The Energy Saving Trust (EST) is therefore urging the Government to radically reform Vehicle Excise Duty (VED) with much larger differentials between cleaner vehicles and the worst gas guzzlers to encourage more drivers to opt for fuel-efficient vehicles.

A graduated system of Vehicle Excise Duty based on CO2 bands was first introduced in March 2001, with the aim of putting CO2 emissions at the heart of private car taxation for the very first time.

However, the recent increase in CO2 emissions from privately-owned vehicles clearly shows that this system lacks teeth, and fuel tax cannot be relied upon alone to drive this change in behaviour.
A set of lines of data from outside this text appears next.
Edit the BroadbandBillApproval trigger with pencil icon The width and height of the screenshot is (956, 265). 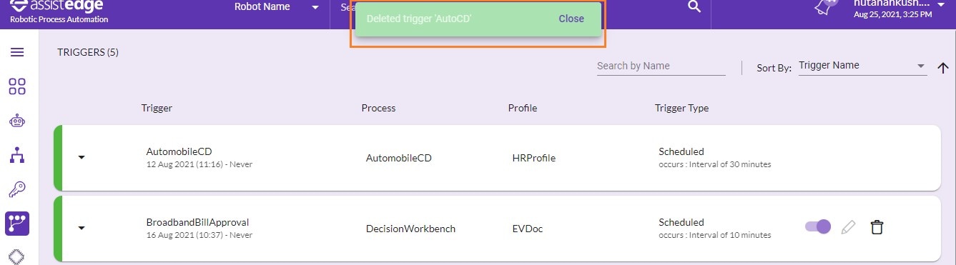coord(848,227)
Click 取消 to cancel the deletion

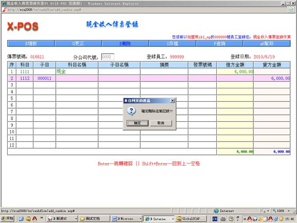pos(160,123)
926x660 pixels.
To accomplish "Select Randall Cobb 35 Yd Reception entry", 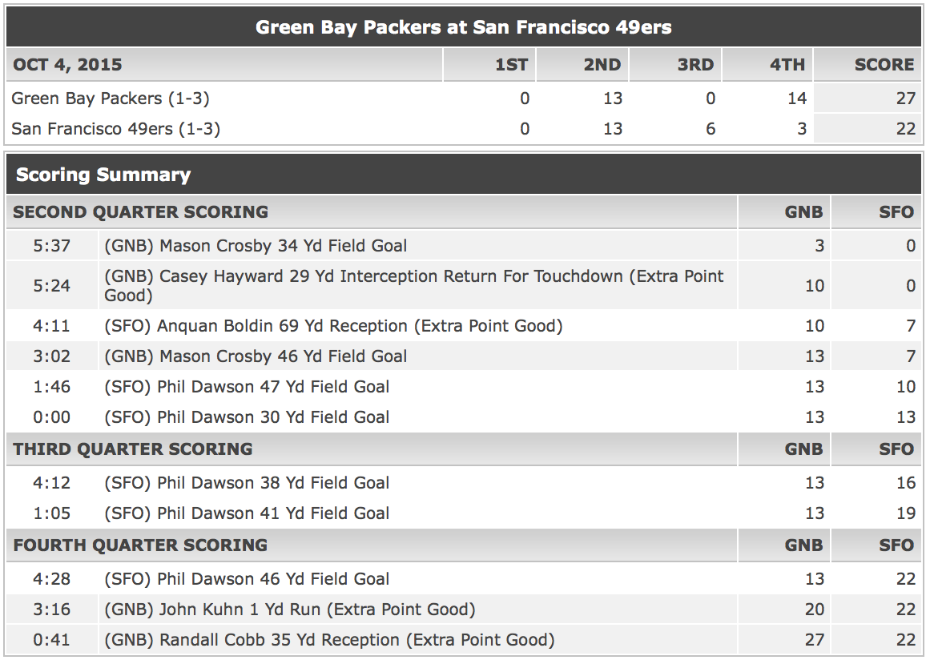I will point(463,640).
This is because the maximum VED differential between the best and worst is currently just £115, and over a quarter of new cars for sale in the UK actually fall into the highest band F (185g/km CO2).

There is no real financial benefit for those drivers who opt for more efficient larger vehicles over the high-emitting 4x4s or performance vehicles. EST is therefore calling on the Government to target drivers of the most inefficient vehicles by:

  • Increasing the differentials between VED bands, with the ‘greenest’ Band A cars paying no VED or receiving a tax bonus under a ‘feebate’ scheme.
  • Setting a new top Band G for vehicles with emissions higher than 210g/km CO2. Almost half the sales currently falling into the top Band F would fall into this new band.

    EST does not expect these measures to be introduced overnight. It sees them rather as future standards to be gradually phased in and to further encourage manufacturers to make vehicles that are more efficient as well as fulfilling popular size and style requirements.

    Likewise, EST is not proposing yet another Government tax-and-spend initiative. But if we do not begin to see a dramatic reduction in CO2 emissions from transport, industry and homes we will not meet our Kyoto targets. As a nation, we will continue to deplete the world’s fossil fuel supplies and add to climate change problems.

    This call is just one of many initiatives EST is currently exploring, as set out in its recent Agenda for Change and it realises that it isn’t a ‘fix all’ solution. However, if the Government is serious about cutting the UK’s CO2 emissions then it must make driving efficient cars a more financially beneficial prospect.